## Problem requirements
Convert the records below, from the line with "Identify the location" through the final line, into a JSON list of strings with one string per line. Skip blank lines and leave out the pictures.

## Records provided

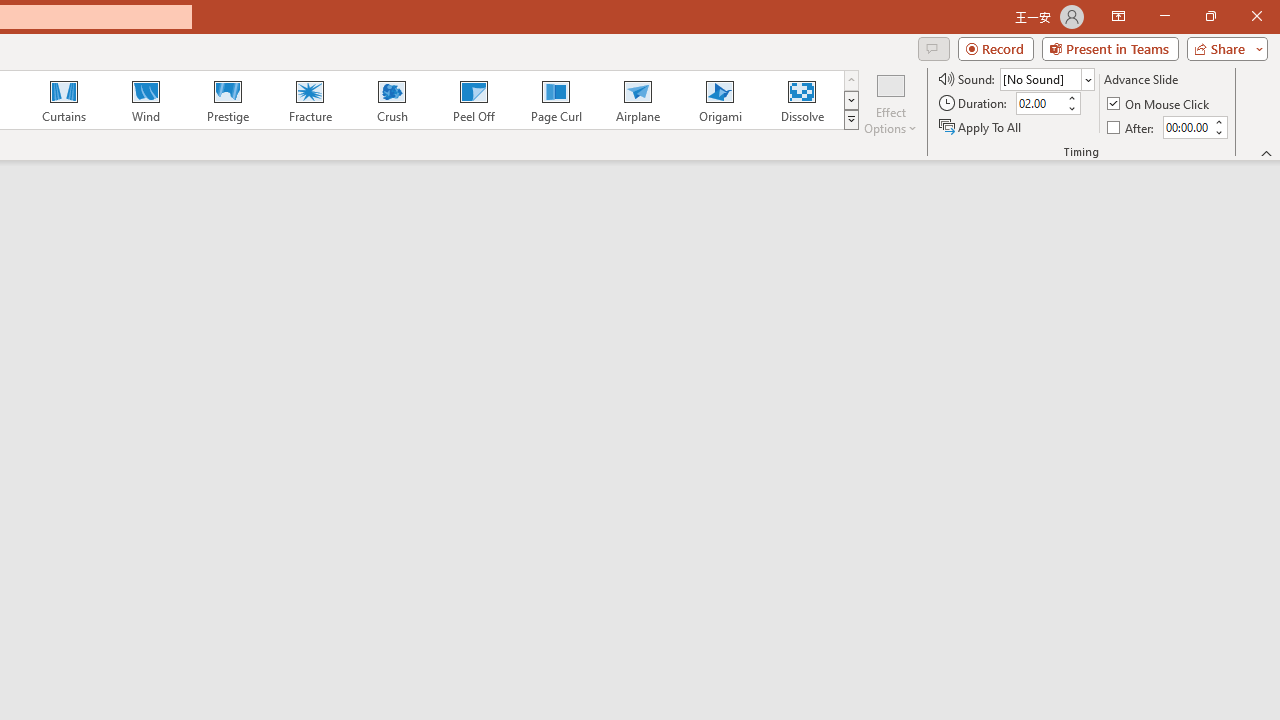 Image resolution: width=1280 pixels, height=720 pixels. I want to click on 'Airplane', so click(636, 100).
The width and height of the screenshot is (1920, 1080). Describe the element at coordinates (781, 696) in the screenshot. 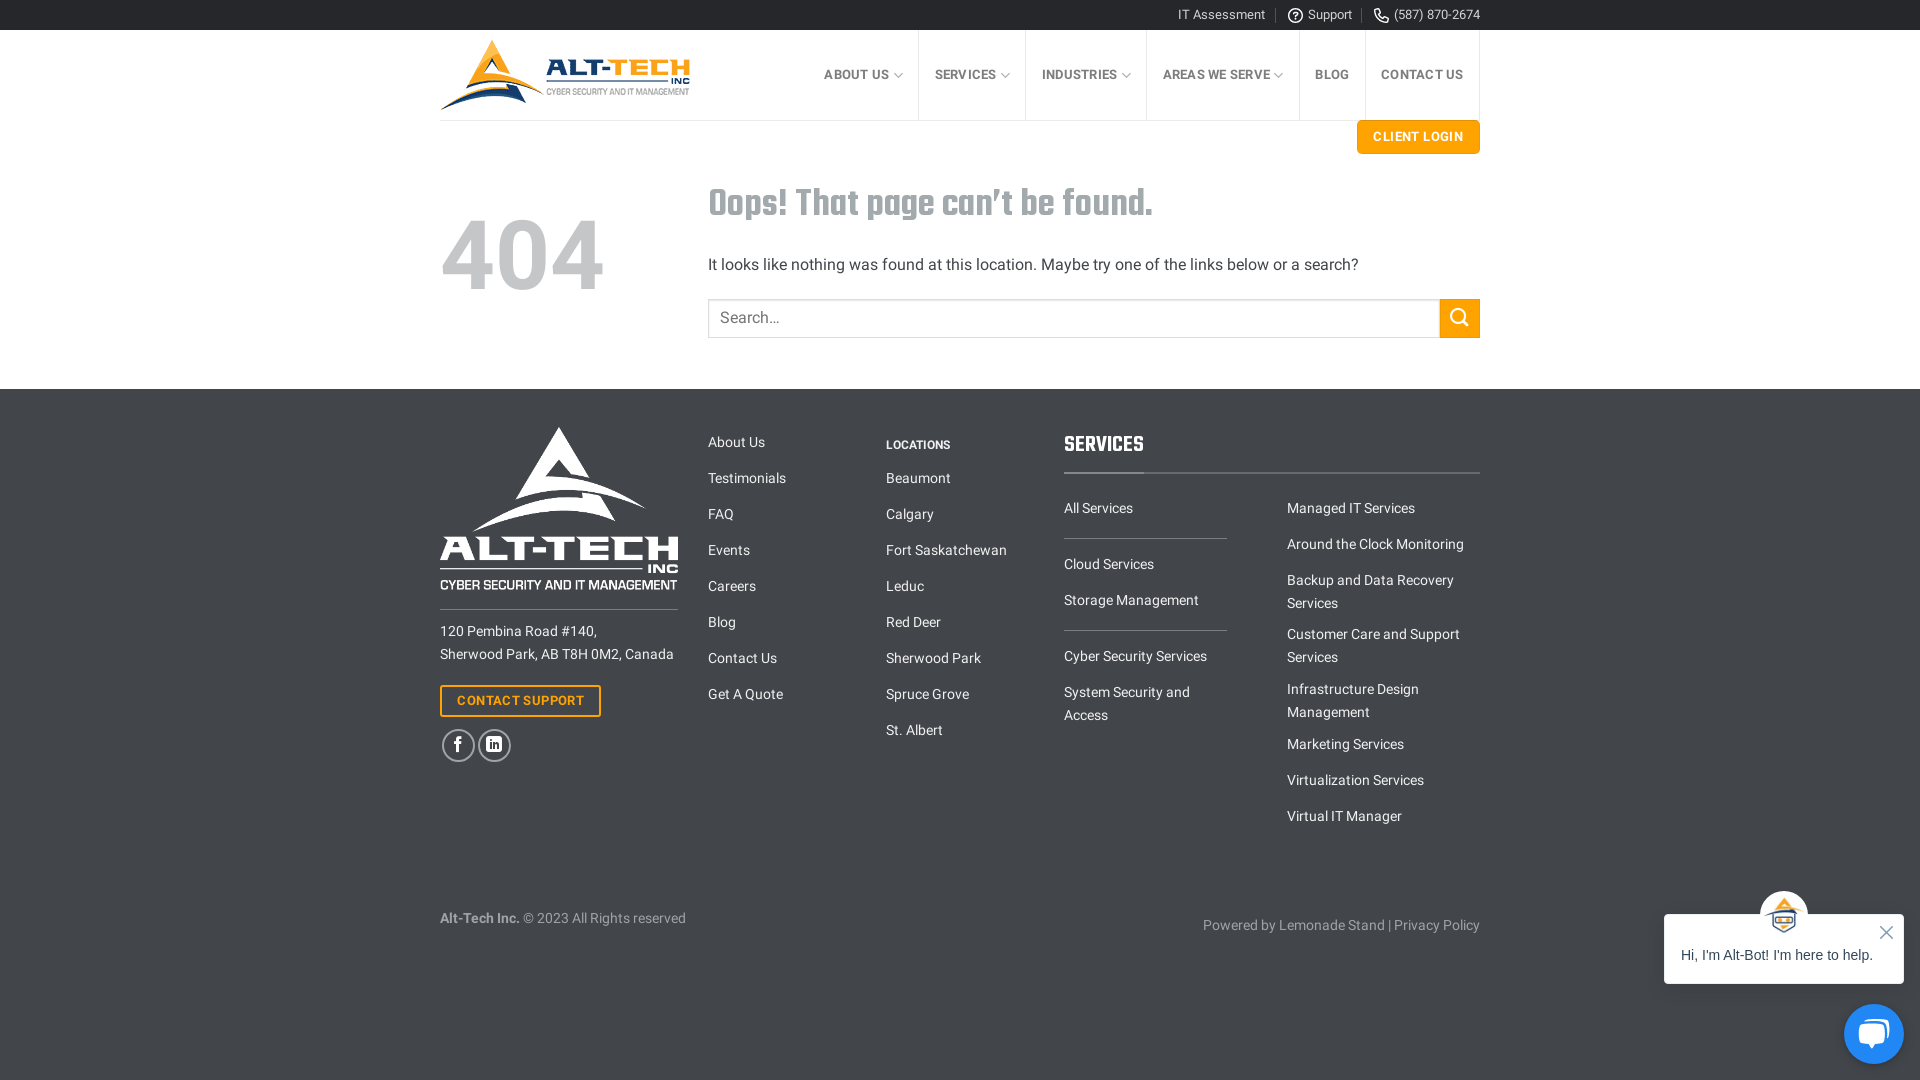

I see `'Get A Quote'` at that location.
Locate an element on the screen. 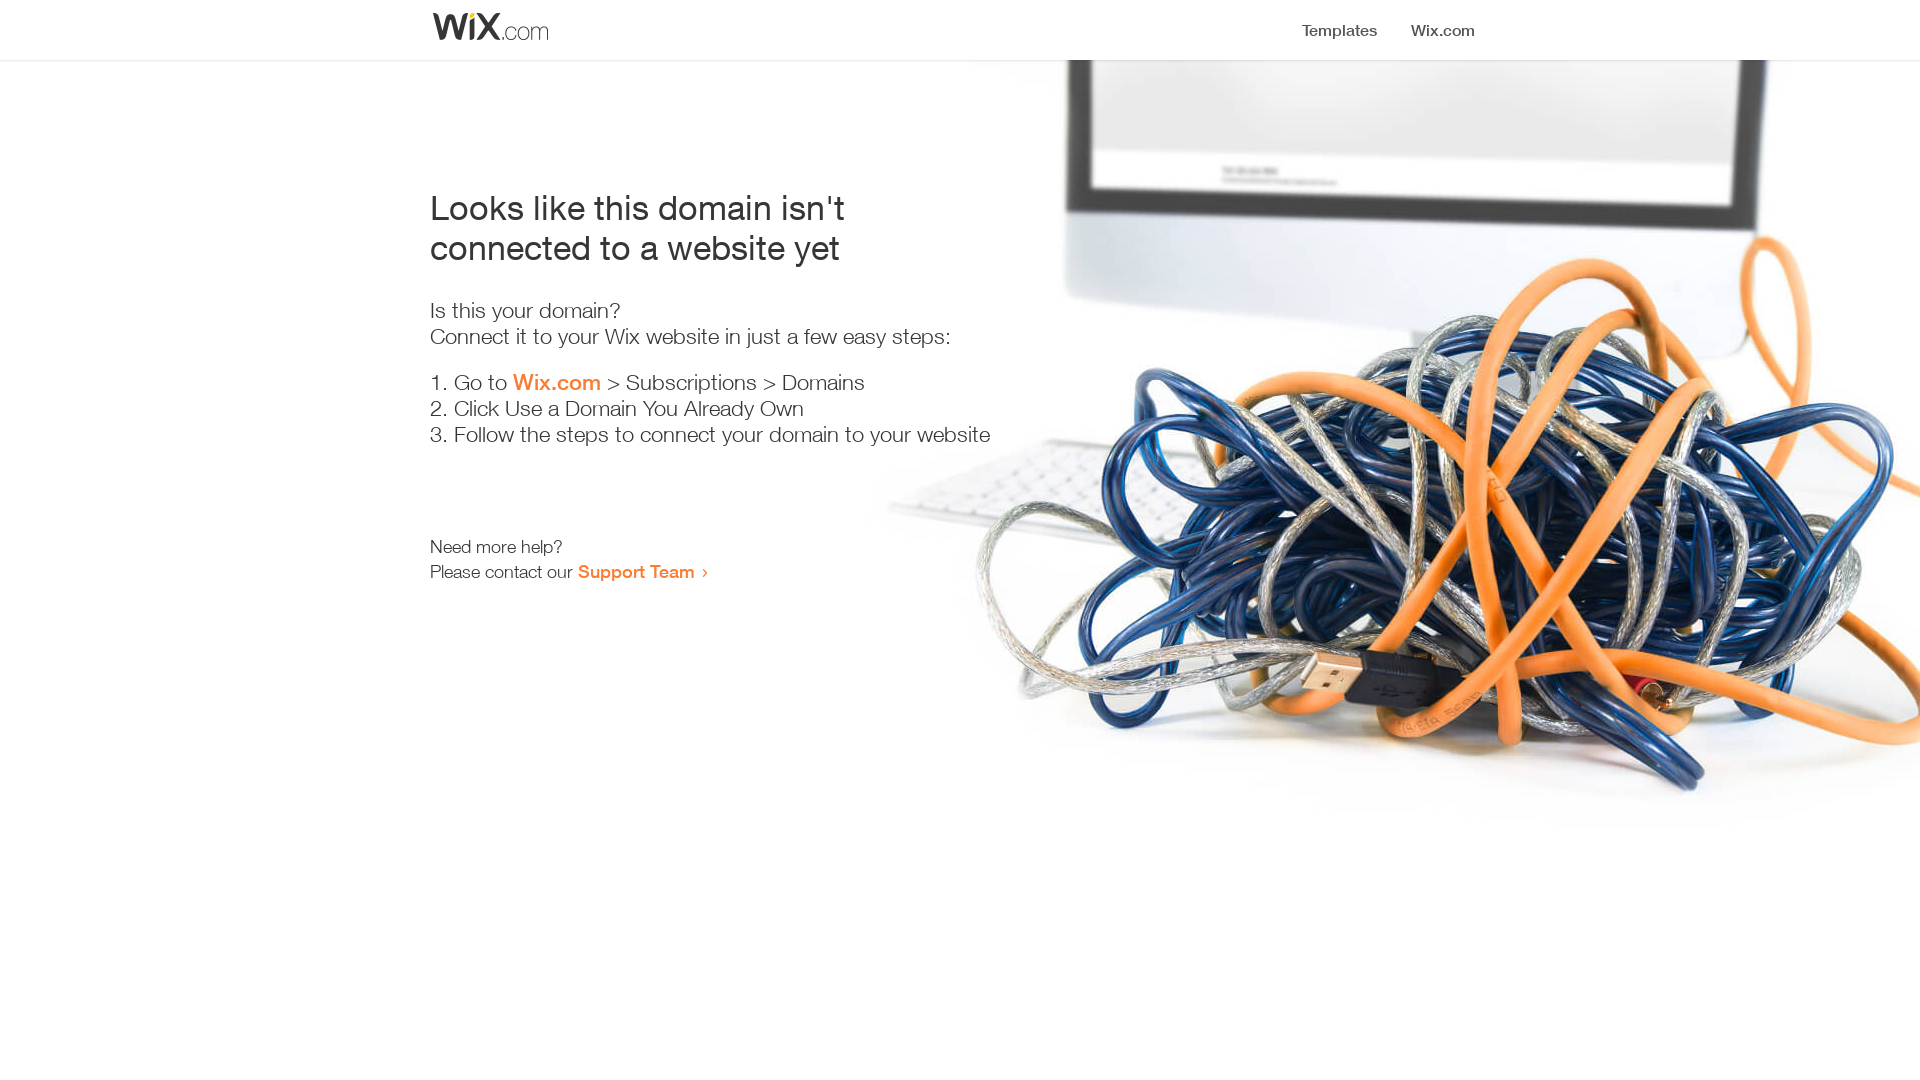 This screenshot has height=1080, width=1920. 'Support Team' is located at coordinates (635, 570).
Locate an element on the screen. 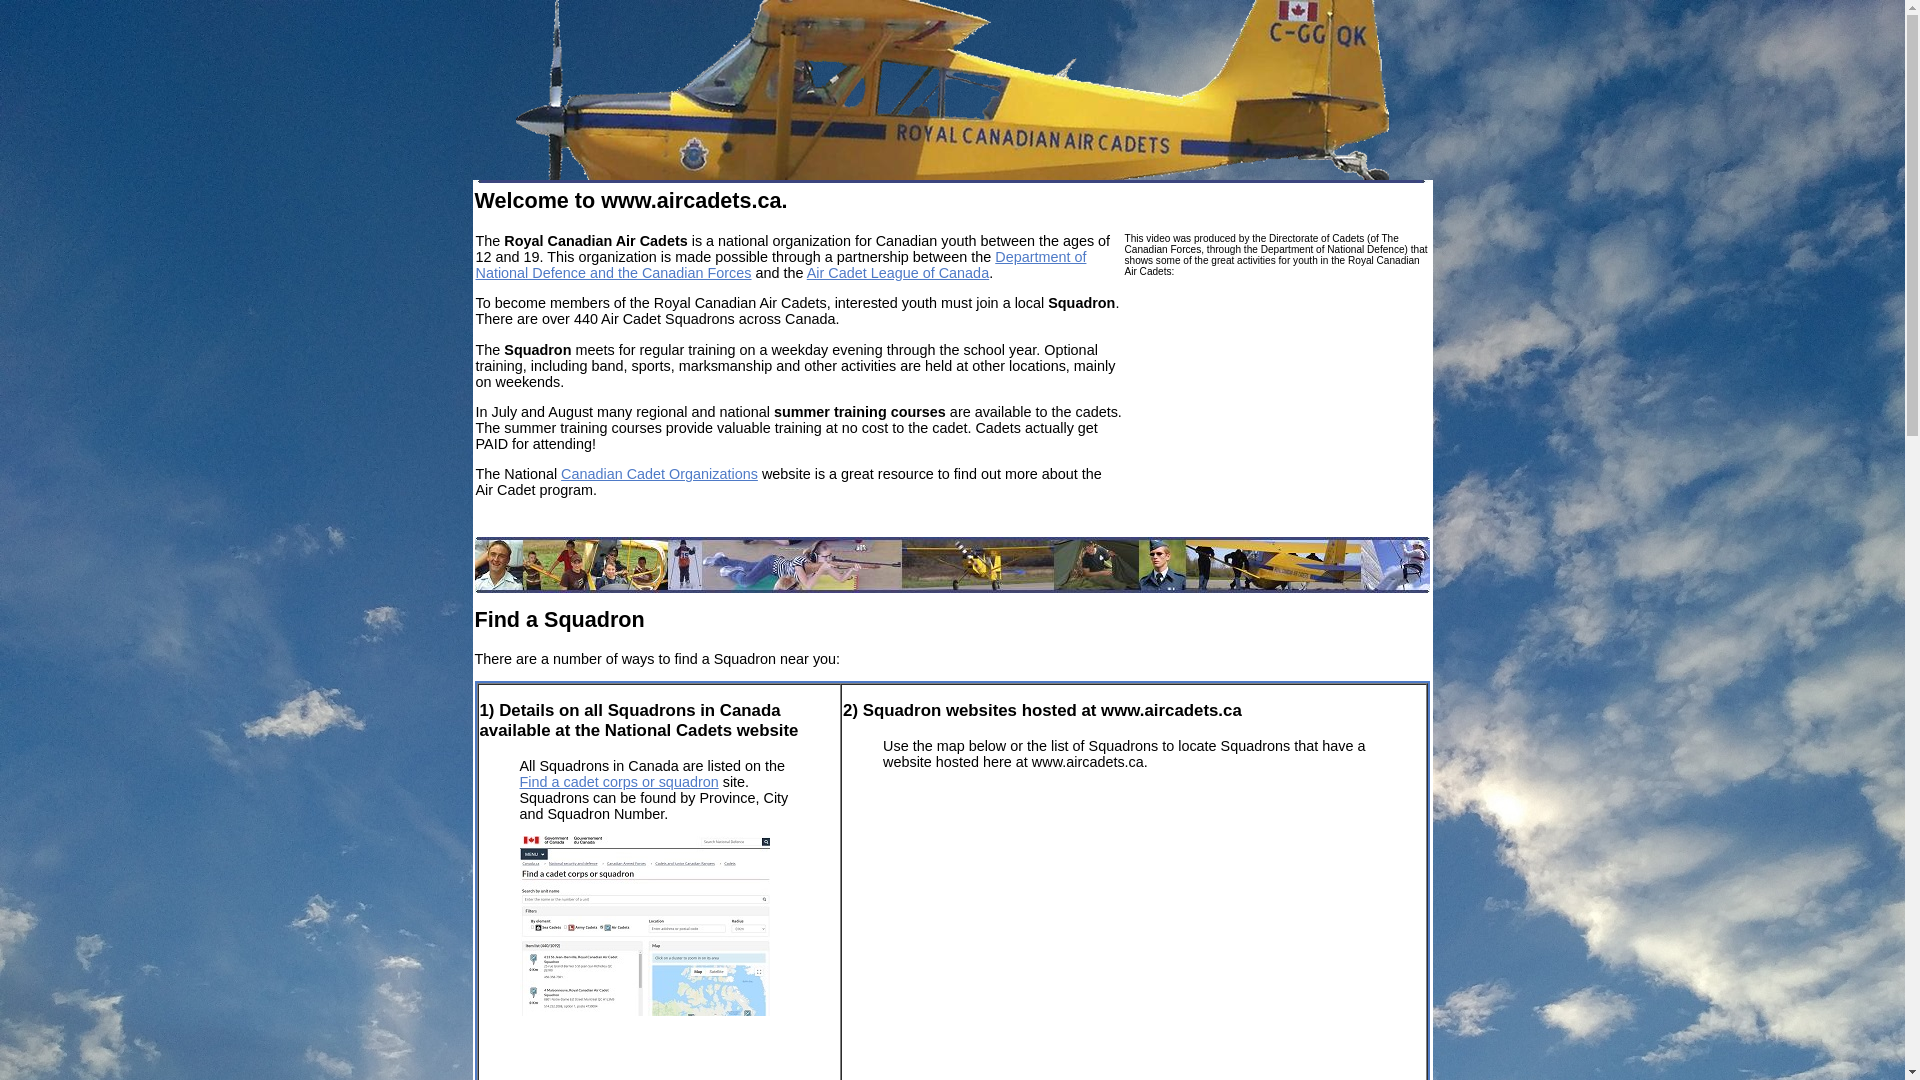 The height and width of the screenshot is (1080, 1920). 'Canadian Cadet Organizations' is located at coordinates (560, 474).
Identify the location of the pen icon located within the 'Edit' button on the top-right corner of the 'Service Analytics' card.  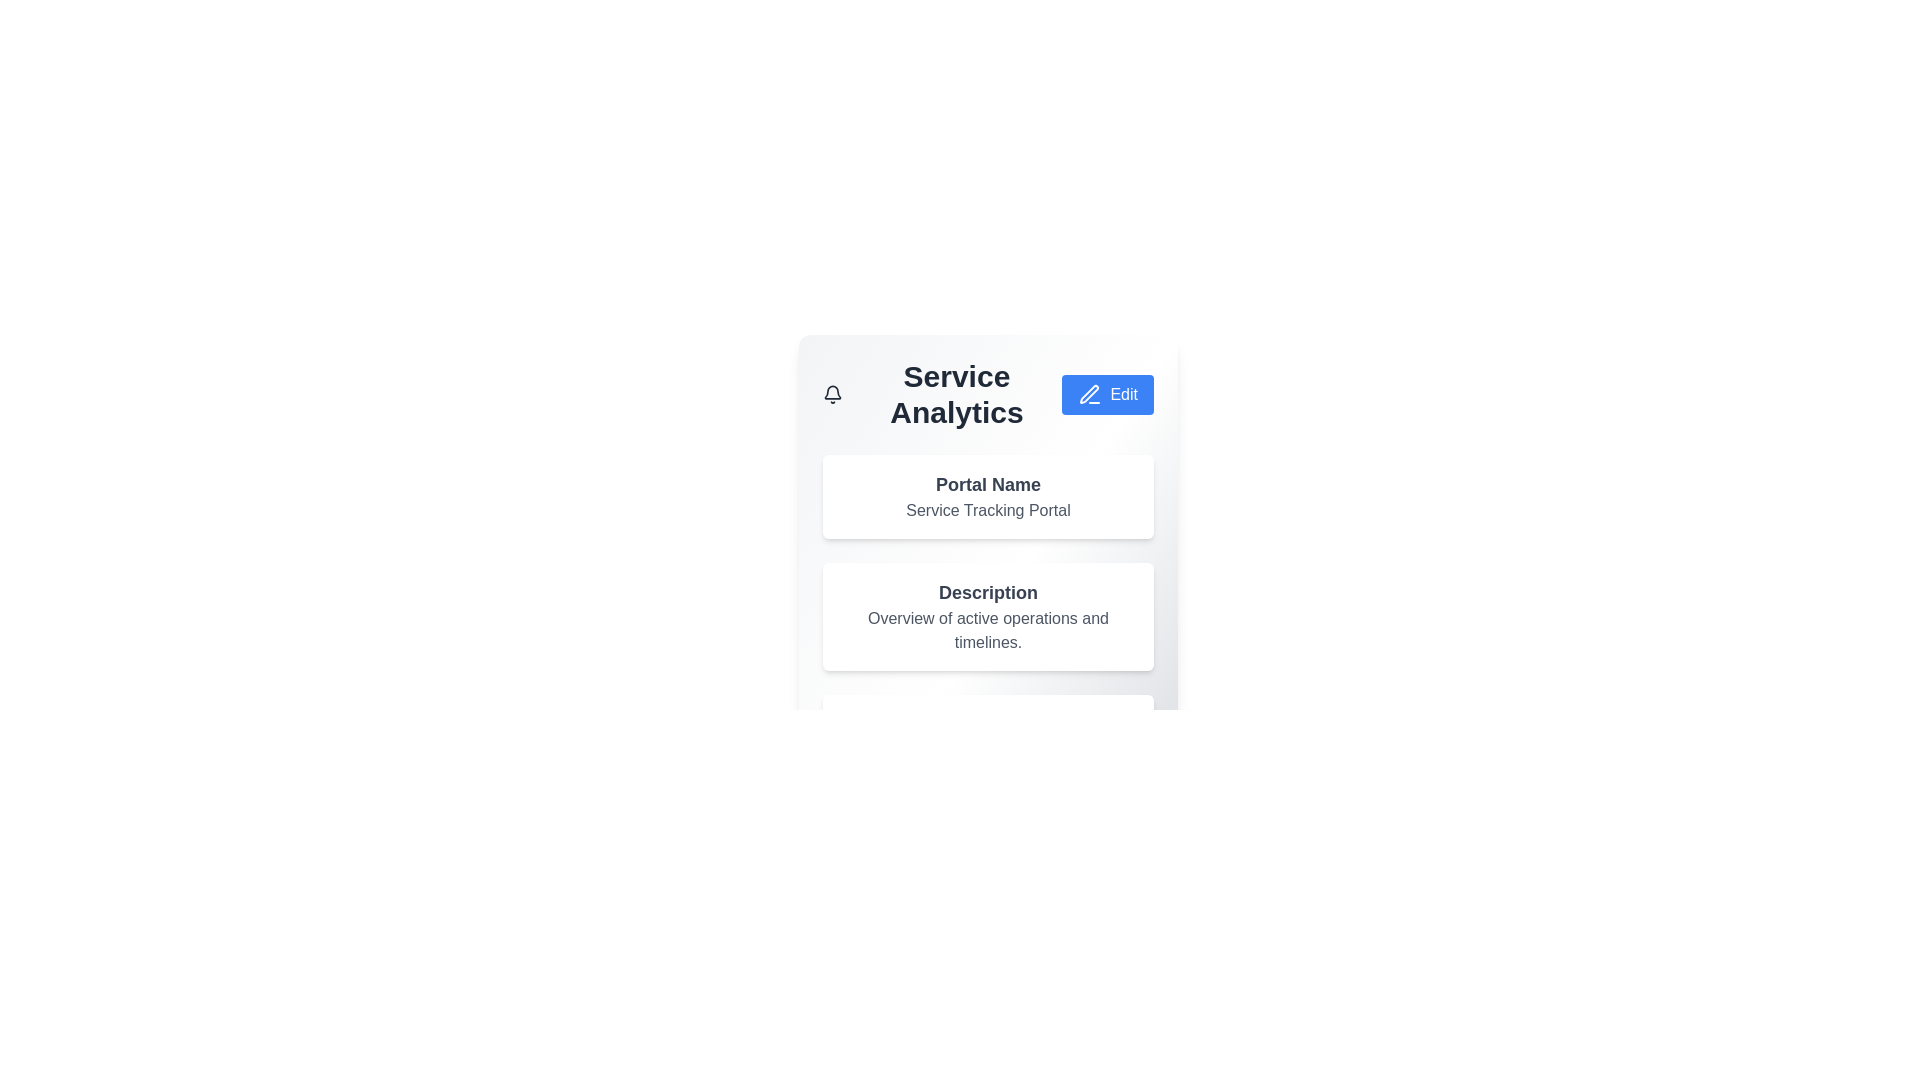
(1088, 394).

## Response to the task
[
  "Identify the location of the pen icon located within the 'Edit' button on the top-right corner of the 'Service Analytics' card.  ",
  "(1088, 394)."
]